The purpose of this study is to describe and estimate the responses of soil dissolved organic matter (DOM) and soil microbial diversity to long-term (10 years) continuous ecological (EM) and conventional farming (CM). The effects of hedgerows in ecologically managed land (EMH) were explored in parallel. Excitation emission matrix fluorescence was employed to identify the components of soil DOM, and the soil microbial diversity assessed using a high-throughput DNA sequencing approach of bacterial and eukaryotic ribosomal markers. We hypothesized that (i) ecological management and hedgerows would have positive effects on soil DOM; (ii) the interaction of ecological management and hedgerows would result in differences in the responses of soil microbial diversity, and (iii) similar responses of bacterial and fungal communities to the farming systems would be observed.

2. Materials and Methods

2.1. Study Site and Soil Sampling

The Anyang research station is located in Henan Province, China (114°15′ E, 35°51′ N), which is characterized by a mean annual precipitation of 606 mm and a mean annual temperature of 13.2 °C. The soil in this station mainly belongs to yellow cinnamon soil (ultisol, USDA), and the cropping regime is wheat-maize rotation. In the conventional system (CM), mineral fertilizers and pesticides were performed to provide plant nutrient and protection. The EM and EMH systems exclusively receive organic fertilizers (farmyard manure and slurry), and the plant protection was performed using mechanical and biological strategies. These fields have been adopted ecologically for 10 years. In addition, the EHM system was bordered by natural indigenous shrubs (mainly including Broussoneia papyrifera and Morus australis) as the hedgerows (1.0–1.5 m width). Four fields of each farming system were chosen, and within each field, two plots were identified with GPS points. For each plot, five soil cores (5 × 20 cm; length × width) were collected and bulked together to form one composite sample. A total of 24 soil samples were collected in July 2019. Soil samples were sieved with 2 mm mesh, and stored at 4 °C for soil chemical analysis and −80 °C for genomic DNA extraction. The soil chemical properties were measured using standard methods, and the details are given in Supplementary materials.

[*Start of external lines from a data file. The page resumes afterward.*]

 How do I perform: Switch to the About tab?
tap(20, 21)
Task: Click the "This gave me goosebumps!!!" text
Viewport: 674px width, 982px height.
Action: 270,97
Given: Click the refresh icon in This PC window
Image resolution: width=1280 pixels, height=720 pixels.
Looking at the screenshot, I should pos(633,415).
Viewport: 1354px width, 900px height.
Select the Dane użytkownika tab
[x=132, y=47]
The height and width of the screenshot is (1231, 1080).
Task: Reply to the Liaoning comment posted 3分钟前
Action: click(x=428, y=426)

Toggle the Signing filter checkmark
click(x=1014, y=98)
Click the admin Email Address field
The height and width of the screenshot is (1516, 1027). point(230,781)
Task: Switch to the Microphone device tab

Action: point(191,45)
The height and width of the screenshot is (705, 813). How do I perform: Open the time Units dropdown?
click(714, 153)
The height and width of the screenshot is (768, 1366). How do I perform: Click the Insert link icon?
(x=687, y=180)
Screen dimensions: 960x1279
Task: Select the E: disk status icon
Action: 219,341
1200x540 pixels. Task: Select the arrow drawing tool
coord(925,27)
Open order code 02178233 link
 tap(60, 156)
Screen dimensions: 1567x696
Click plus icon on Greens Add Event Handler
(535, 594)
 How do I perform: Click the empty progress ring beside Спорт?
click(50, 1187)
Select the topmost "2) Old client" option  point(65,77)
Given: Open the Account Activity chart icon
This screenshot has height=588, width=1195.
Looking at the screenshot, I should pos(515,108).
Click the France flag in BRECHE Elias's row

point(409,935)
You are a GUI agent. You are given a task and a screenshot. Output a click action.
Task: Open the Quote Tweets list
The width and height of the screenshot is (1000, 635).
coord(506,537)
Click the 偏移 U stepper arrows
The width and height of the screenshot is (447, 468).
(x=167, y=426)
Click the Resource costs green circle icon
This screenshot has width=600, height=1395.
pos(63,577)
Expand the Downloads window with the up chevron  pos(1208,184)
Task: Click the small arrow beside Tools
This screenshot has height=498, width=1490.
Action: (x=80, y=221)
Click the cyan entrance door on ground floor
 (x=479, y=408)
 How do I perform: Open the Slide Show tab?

2.2. Soil DOM Extraction and Data Analysis

Water extraction from air-dried soil samples was performed to characterize the soil DOM [40]. Briefly, 5 g of air-dried soil and 25 mL of deionized water were transferred into 50 mL centrifuge tubes, and the vials were shaken at 200 rpm for 30 min on a horizontal shaker. After centrifugation at 4000 rpm for 20 min, the supernatant was filtered through 0.45 μm glass fiber filter paper. The extract was stored in the dark at 4 °C, and analyzed within two days. A Varian Cary Eclipse fluorescence spectrophotometer (Agilent, California, USA) was used for excitation emission matrix (EEM) analysis with emission from 280 to 600 nm at 2 nm step and excitation from 250 to 550 nm at 5 nm step. The EEM data was then normalized to Raman unit (R.U.) by the integrated intensities of the Raman signal and the total fluorescent intensity (TFI) was represented as the overall fluorescence of soil DOM.
Three fluorescent indices, including fluorescent index (FI), humic index (HIX), and biological index (BIX) were calculated to describe the characteristics of soil DOM [41,42,43]. Specifically, FI, the ratio of emission intensity at 470 nm to that at 520 nm with excitation at 370 nm, was used to identify the contribution of microbial activity to soil DOM. The HIX was used to evaluate the complexity and aromaticity of DOM, which was obtained from the ratio of fluorescence intensity at 435–480 nm to the sum intensity at 300–345 nm and 435–480 nm. The BIX was the ratio of fluorescence intensity at emission 380 nm to that at 430 nm, with excitation 310 nm, which can be used for evaluating the relative proportion of organic matter derived from microbe in soil. Additionally, a fluorescence regional integration method for EEM spectra was applied to quantify the DOM components [44]. Five regions, with consistent excitation and emission boundaries, were obtained for each EEM spectra, accounting for the normalized excitation–emission area volumes of aromatic protein I (Region I), aromatic protein II (Region II), fulvic acid-like (Region III), soluble microbial by-product-like (Region IV), and humic acid-like (Region V), respectively.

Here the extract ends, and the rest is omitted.